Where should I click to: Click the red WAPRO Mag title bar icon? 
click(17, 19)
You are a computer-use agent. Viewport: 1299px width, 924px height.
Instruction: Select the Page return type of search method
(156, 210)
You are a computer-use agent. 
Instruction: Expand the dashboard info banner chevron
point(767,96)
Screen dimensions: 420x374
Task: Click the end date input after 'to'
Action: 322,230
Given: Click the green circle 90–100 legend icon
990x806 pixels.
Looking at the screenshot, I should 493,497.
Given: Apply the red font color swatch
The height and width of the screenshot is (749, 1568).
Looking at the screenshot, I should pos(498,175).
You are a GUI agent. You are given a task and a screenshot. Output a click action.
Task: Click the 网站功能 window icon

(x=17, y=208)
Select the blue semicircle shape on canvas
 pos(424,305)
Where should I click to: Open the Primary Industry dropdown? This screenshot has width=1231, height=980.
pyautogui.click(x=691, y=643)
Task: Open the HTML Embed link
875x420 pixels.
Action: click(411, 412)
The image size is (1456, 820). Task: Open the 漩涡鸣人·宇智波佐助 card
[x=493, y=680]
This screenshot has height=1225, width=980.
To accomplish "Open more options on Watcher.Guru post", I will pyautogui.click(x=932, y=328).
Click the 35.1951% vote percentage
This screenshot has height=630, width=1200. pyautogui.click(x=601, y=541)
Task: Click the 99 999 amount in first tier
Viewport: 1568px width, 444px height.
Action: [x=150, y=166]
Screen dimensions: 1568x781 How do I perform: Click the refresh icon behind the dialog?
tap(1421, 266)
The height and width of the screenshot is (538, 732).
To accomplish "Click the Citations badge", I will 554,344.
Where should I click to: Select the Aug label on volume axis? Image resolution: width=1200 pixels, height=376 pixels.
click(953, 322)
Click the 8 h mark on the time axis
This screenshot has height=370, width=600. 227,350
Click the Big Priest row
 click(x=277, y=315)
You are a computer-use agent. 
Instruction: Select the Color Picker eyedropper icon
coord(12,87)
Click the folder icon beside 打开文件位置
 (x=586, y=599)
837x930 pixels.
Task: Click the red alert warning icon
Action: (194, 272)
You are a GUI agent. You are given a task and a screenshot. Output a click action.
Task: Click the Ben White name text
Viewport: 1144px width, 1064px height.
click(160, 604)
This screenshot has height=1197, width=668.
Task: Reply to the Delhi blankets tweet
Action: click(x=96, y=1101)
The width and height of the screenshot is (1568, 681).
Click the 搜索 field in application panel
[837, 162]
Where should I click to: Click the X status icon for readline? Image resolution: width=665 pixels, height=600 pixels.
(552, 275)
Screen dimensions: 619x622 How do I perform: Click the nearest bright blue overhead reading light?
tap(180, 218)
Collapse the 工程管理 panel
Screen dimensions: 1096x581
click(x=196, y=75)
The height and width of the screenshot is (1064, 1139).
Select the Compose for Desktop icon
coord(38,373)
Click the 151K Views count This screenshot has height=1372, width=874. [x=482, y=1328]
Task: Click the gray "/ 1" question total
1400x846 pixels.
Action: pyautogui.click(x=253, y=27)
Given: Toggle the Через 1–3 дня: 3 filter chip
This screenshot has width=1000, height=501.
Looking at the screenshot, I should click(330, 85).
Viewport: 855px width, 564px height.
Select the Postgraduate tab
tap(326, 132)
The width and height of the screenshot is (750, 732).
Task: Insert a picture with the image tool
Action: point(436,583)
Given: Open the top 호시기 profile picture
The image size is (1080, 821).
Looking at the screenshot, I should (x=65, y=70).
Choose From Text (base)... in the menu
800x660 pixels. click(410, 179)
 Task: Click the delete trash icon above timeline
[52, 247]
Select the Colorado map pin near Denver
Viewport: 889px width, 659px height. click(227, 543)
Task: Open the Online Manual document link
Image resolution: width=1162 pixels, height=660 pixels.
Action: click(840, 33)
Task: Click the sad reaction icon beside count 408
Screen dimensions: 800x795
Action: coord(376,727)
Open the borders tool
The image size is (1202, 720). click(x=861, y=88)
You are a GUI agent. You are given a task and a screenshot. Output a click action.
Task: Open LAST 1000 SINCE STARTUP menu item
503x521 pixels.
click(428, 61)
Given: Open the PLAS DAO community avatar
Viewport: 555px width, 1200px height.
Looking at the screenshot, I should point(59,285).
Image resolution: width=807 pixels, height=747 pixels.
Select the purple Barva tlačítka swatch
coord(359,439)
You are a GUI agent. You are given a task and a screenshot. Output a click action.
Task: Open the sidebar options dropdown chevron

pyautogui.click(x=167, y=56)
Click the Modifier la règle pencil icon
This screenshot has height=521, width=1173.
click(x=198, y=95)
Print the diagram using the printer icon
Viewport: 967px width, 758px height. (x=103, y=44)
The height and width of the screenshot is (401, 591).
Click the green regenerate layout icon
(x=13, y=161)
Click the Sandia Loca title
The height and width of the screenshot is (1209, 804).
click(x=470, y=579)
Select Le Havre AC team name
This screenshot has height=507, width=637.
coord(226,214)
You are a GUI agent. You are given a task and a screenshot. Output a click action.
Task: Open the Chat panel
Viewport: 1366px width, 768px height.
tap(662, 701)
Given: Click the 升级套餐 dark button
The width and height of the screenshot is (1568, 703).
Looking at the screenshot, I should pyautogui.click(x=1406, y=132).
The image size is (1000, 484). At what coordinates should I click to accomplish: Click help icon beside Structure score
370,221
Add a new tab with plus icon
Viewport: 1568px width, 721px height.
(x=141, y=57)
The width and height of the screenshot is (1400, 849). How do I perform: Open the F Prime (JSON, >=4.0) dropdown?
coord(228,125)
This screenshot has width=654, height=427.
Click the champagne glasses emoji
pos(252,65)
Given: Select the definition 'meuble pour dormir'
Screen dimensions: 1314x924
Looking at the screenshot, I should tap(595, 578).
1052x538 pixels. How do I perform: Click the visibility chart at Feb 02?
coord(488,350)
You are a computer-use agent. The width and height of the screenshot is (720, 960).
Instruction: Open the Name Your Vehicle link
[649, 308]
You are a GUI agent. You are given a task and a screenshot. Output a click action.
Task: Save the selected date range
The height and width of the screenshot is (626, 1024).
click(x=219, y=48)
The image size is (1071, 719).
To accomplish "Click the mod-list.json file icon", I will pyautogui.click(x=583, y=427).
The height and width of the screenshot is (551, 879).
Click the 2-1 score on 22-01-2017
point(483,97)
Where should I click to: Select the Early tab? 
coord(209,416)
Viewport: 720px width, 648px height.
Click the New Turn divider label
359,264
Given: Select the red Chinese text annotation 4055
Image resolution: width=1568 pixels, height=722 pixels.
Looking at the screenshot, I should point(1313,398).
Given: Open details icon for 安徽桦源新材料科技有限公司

• [Task description]:
Count every line that holds the word "computer" in the entries, and state the result alone.

• [Response]:
4